Would do the same in C++ for values held by unique_ptr: take ownership of the pointer and then free it.

[SamReidHughes]

No, it would not free it. It takes a reference to the pointer and does nothing.

[dkersten]

unique_ptr disposes of the object its holding when it goes out of scope unless passed to another unique_ptr or ownership is explicitly released. Presumably klipt would std::move the unique_ptr, hence the universal reference (which seems unnecessary, just pass it by value).

Am I missing something? Does it not work with std::move?

[Rusky]

Yes, you're missing that the type `T&&` is a reference, not a value, and so does not run the object's destructor when it goes out of scope.

[MauranKilom]

It would have to be

void drop(std::unique_ptr<T> x) {}

Or, you know, just call someX.reset(); or do someX = nullptr;. The drop call would be way noisier: drop(std::move(someX));

[edflsafoiewq]

The equivalent to drop in C++ would be

    template <class T>
    void drop(T&) = delete; // force callers to move

    template <class T>
    void drop(T&& x) {
        T drop_me(std::move(x));
    }

edit: fixed.

[Rusky]

This is not correct; moves must leave the value in a valid state, because its destructor will still run.
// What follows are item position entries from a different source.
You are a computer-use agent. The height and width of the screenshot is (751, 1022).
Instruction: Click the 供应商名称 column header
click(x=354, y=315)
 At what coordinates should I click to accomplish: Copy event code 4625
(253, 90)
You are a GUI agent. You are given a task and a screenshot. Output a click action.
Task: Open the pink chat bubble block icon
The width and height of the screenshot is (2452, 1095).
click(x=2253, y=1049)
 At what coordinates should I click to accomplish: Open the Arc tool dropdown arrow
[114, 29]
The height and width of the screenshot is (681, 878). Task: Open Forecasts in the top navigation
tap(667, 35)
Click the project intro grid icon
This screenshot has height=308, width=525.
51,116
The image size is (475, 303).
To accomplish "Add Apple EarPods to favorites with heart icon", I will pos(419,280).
The correct version is actually the same as Rust's:

    template <class T>
    void drop(T) {}

(Moving into a local in `drop(T&&)` also works.)

[edflsafoiewq]

You're correct, sorry (I did have that at one point...). But the equivalent of Rust's pass-by-moving is to pass an r-value reference. Passing a const reference to drop is certainly an error and should be disallowed.

[Filligree]

It used to, they got subtler. See https://stackoverflow.com/questions/50251487/what-are-non-le...

[Rusky]

NLL does not change those semantics; drop still runs at the end of the scope. It counts as a "use" for the purposes of NLL and thus keeps values with destructors alive.

[steveklabnik]

For some history, it was talked about changing this, but we couldn’t, due to back compatibility and it wasn’t clear it was actually a good idea. This was called “wary drop”.

[likeliv]

Would be nice if types could annotate their Drop trait with #[early_drop] if the drop has no visible side effect, do rust could free the memory earlier.

[steveklabnik]

“Early drop”, thanks autocorrect.

[perspective1]

Tell that to the enormous heap object you just forgot you made earlier.

[klipt]

It would work with an object held by unique_ptr though, exactly like this Rust example.

[saagarjha]

You’re not using std::unique_ptr to manage that?